→ Exercise goal: Whenever a line below holds the word "agent", count it; then give the total and nothing else.

Dataset excerpts:
········

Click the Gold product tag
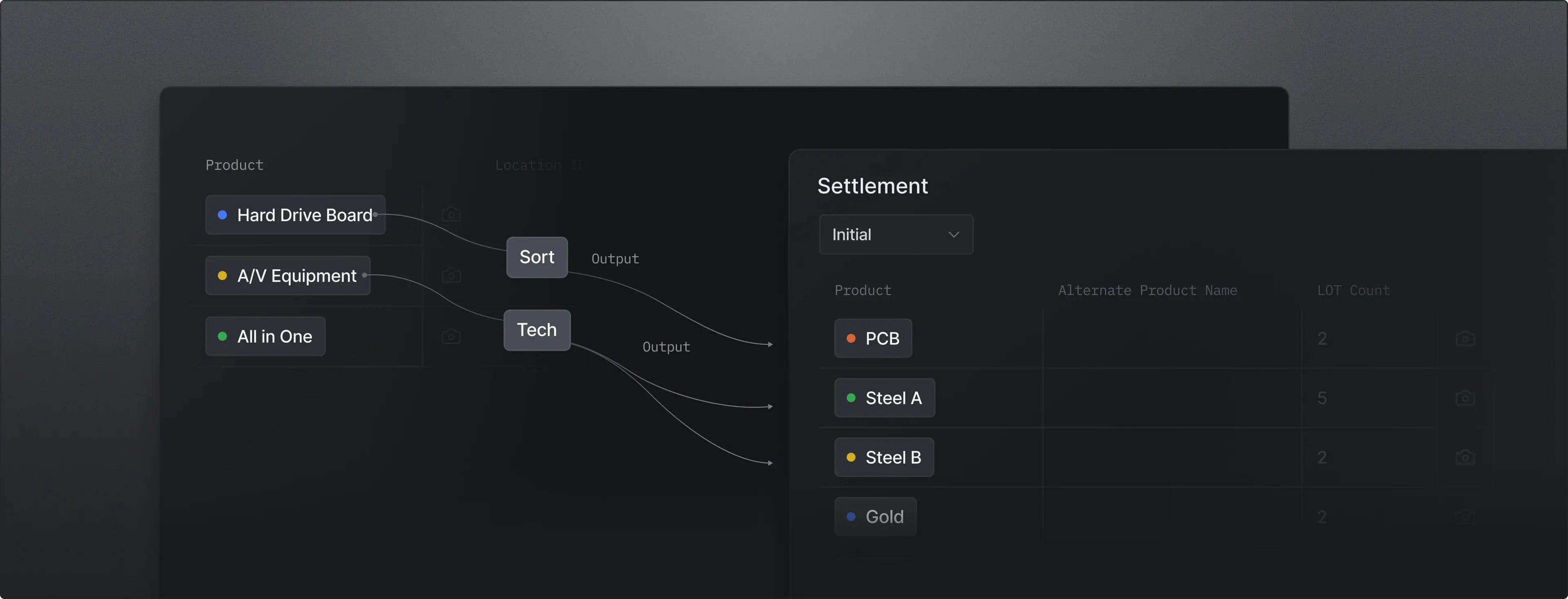The image size is (1568, 599). pyautogui.click(x=875, y=517)
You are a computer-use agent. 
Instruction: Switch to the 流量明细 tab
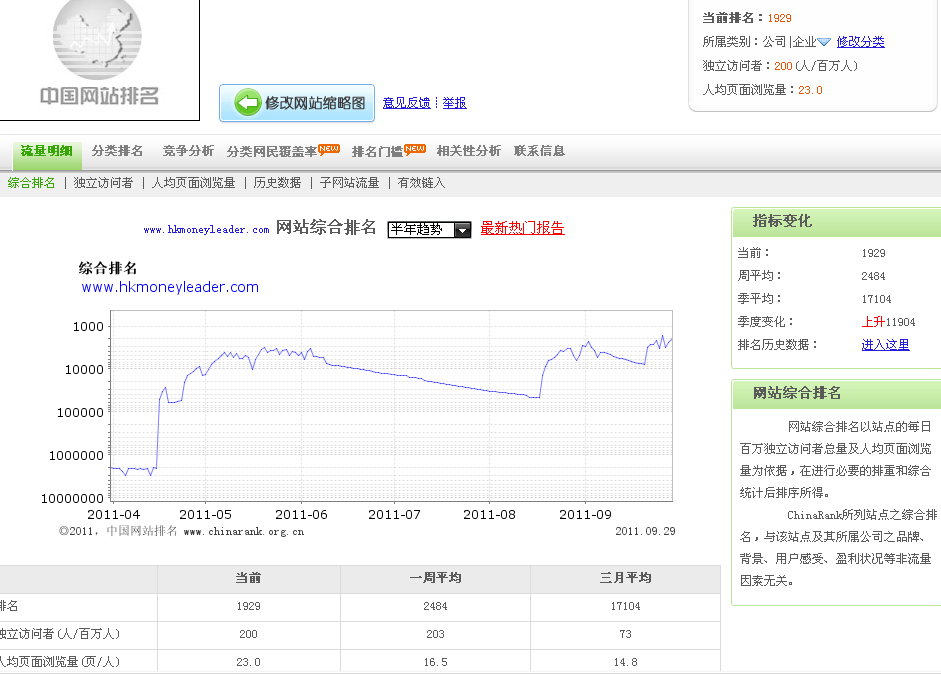[46, 151]
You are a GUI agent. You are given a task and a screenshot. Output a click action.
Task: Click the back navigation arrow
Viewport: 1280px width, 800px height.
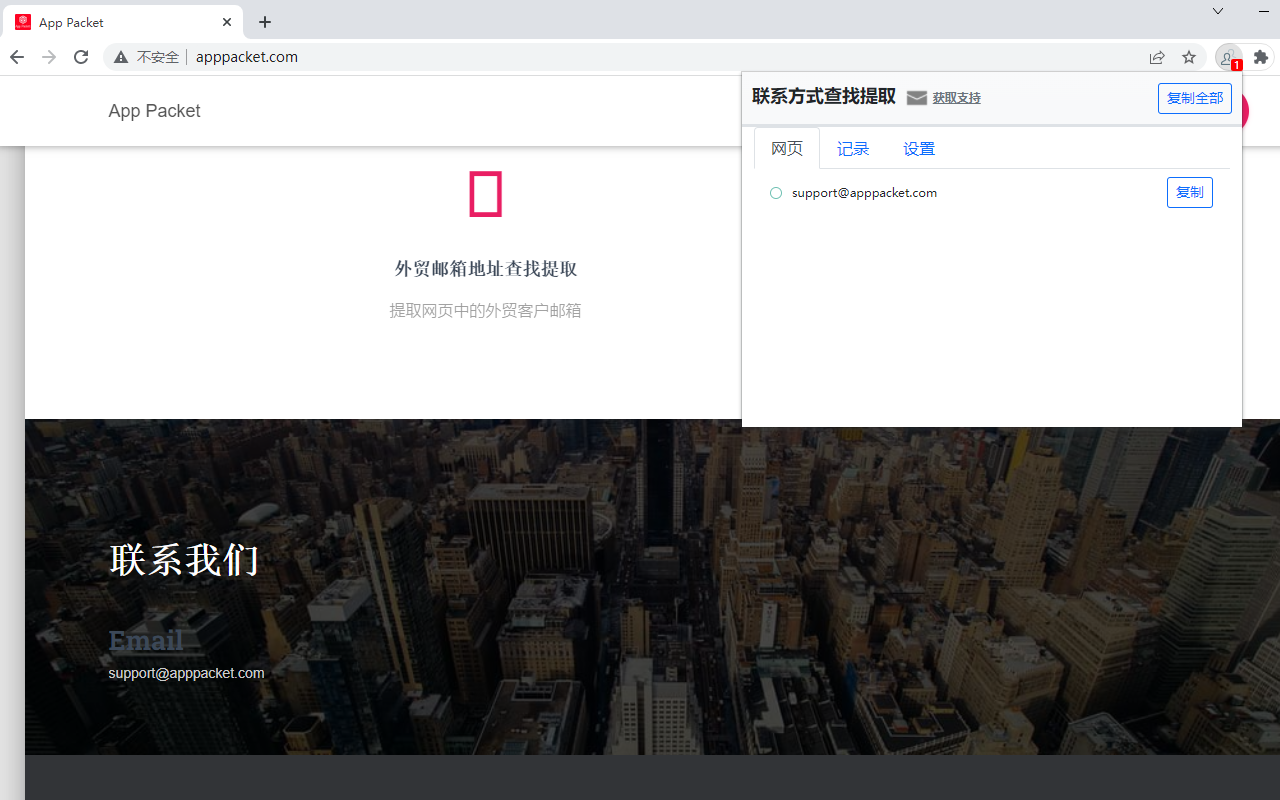click(16, 57)
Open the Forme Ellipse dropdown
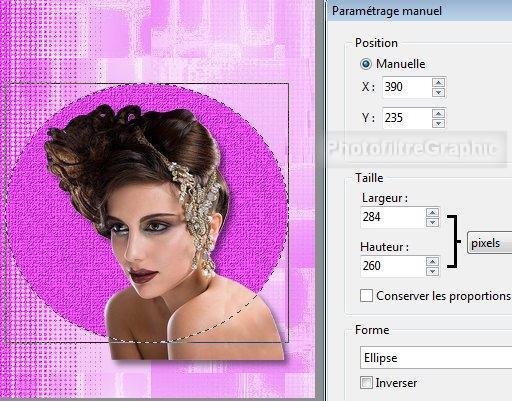This screenshot has height=401, width=512. coord(436,358)
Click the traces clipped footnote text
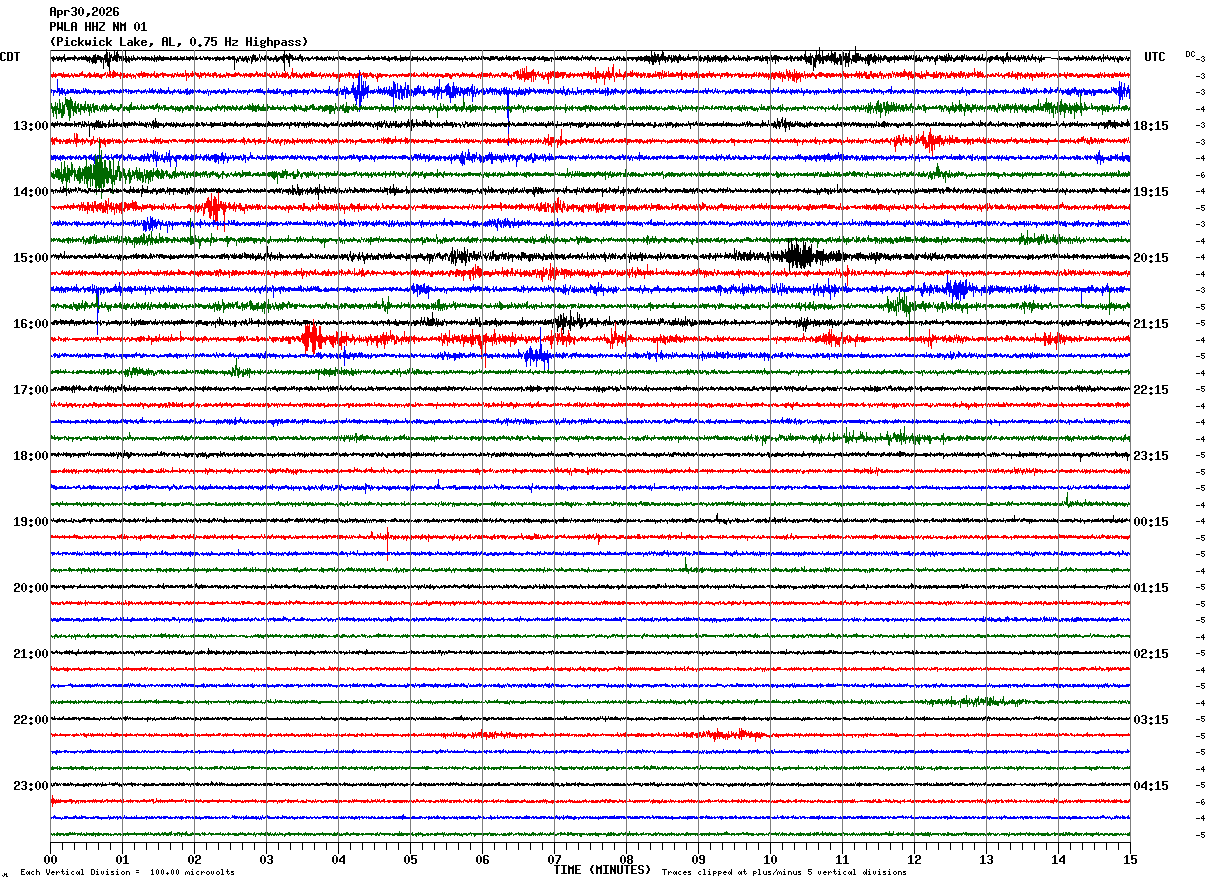1210x886 pixels. click(784, 872)
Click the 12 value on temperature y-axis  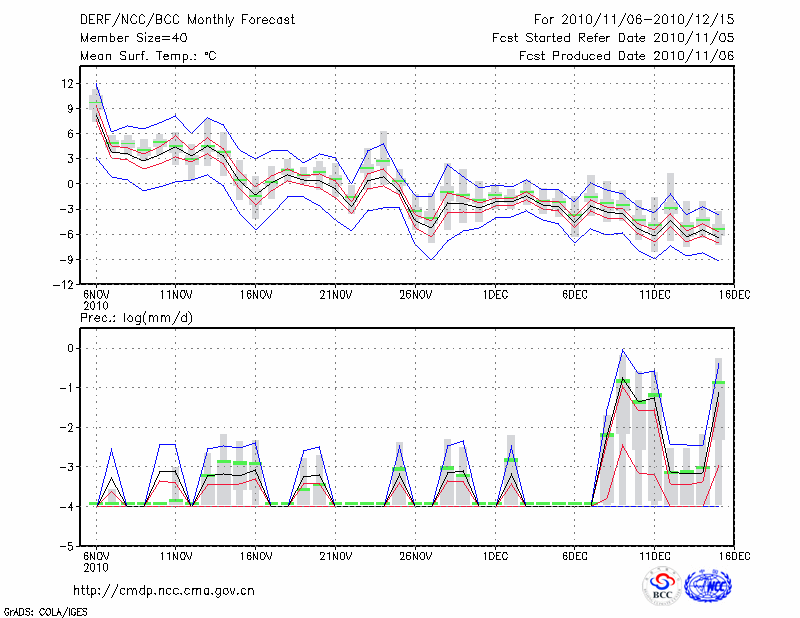67,83
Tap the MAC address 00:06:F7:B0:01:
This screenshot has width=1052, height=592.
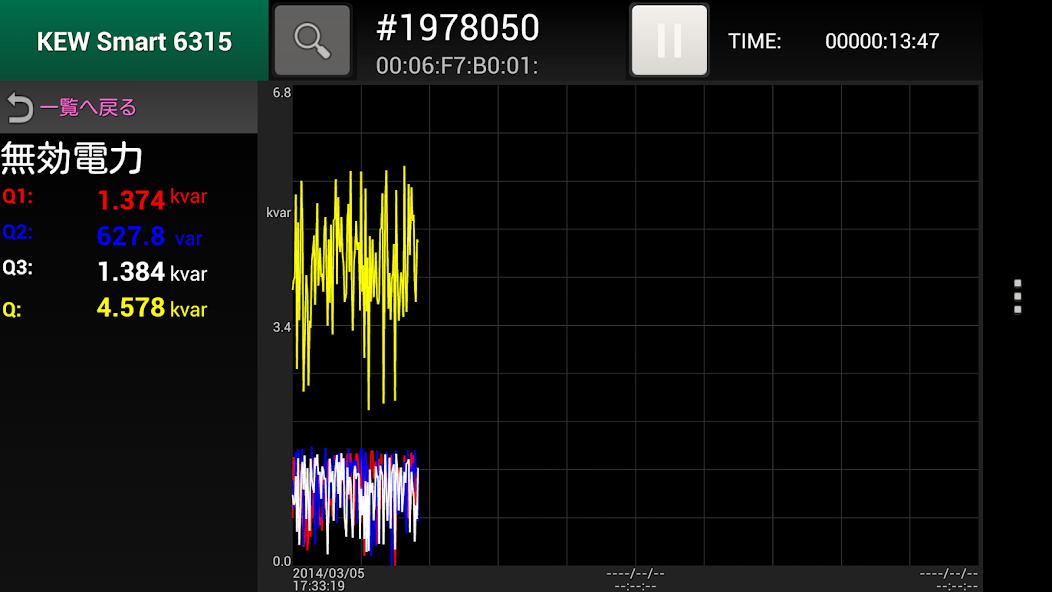(x=457, y=66)
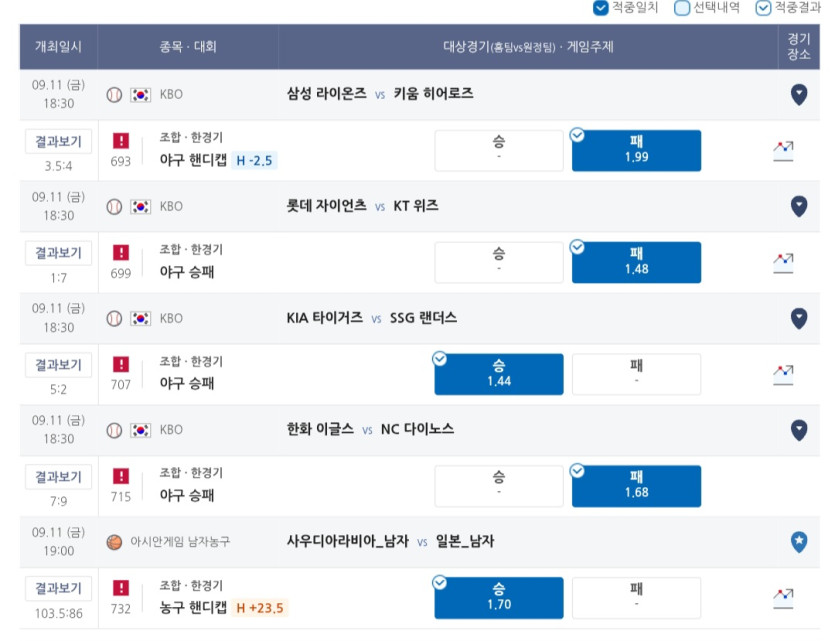
Task: Click 결과보기 for the 103.5:86 result
Action: coord(59,589)
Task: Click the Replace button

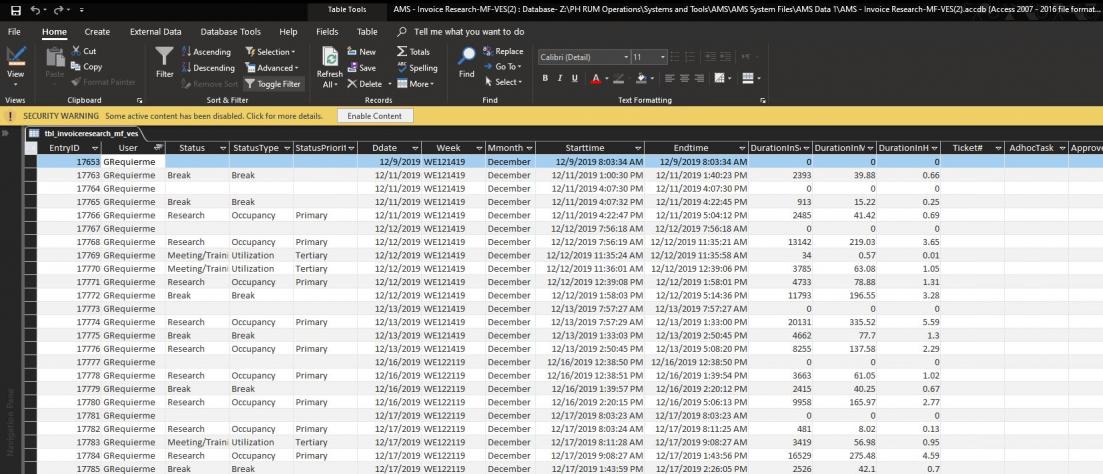Action: tap(502, 52)
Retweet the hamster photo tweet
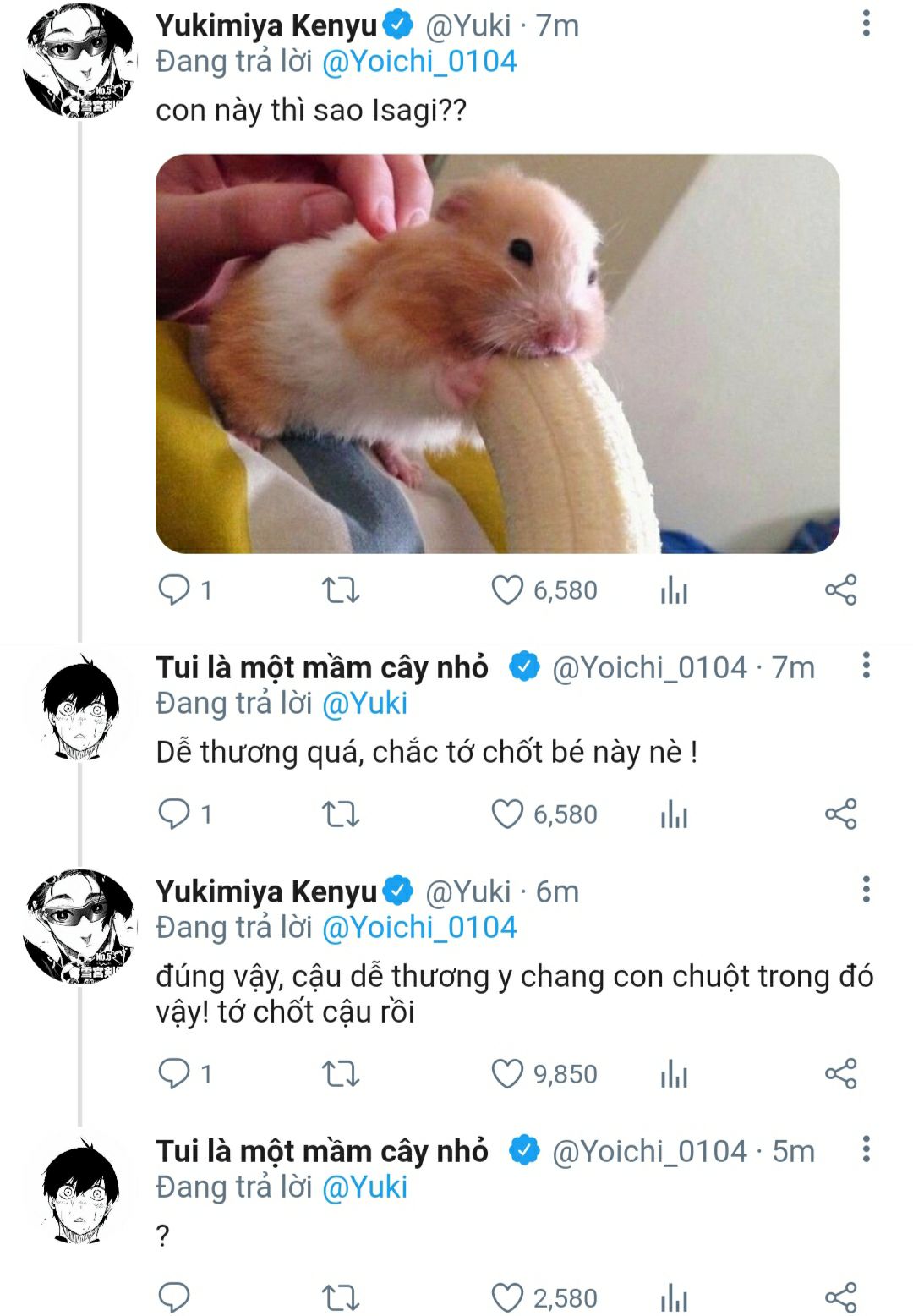This screenshot has height=1316, width=913. coord(341,590)
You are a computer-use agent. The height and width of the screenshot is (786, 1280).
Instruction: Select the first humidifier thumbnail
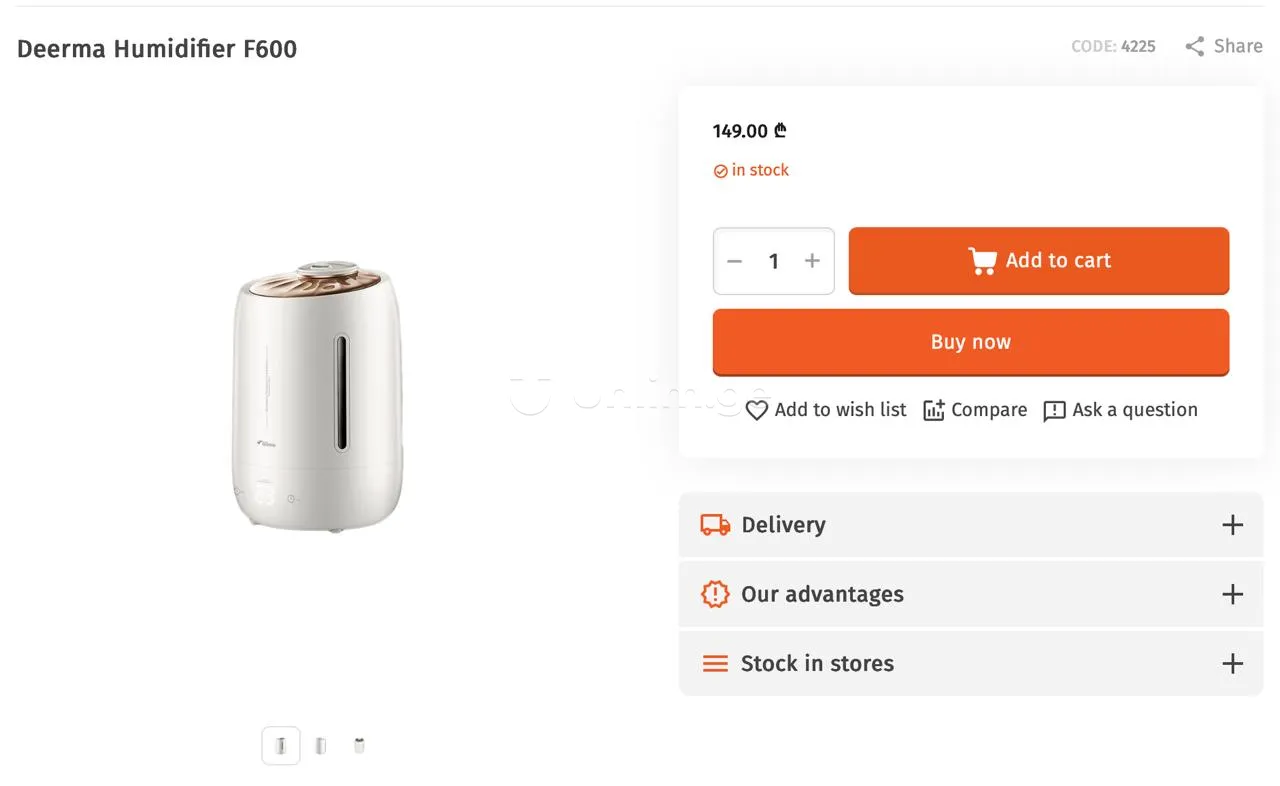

········

→ Exercise output: 3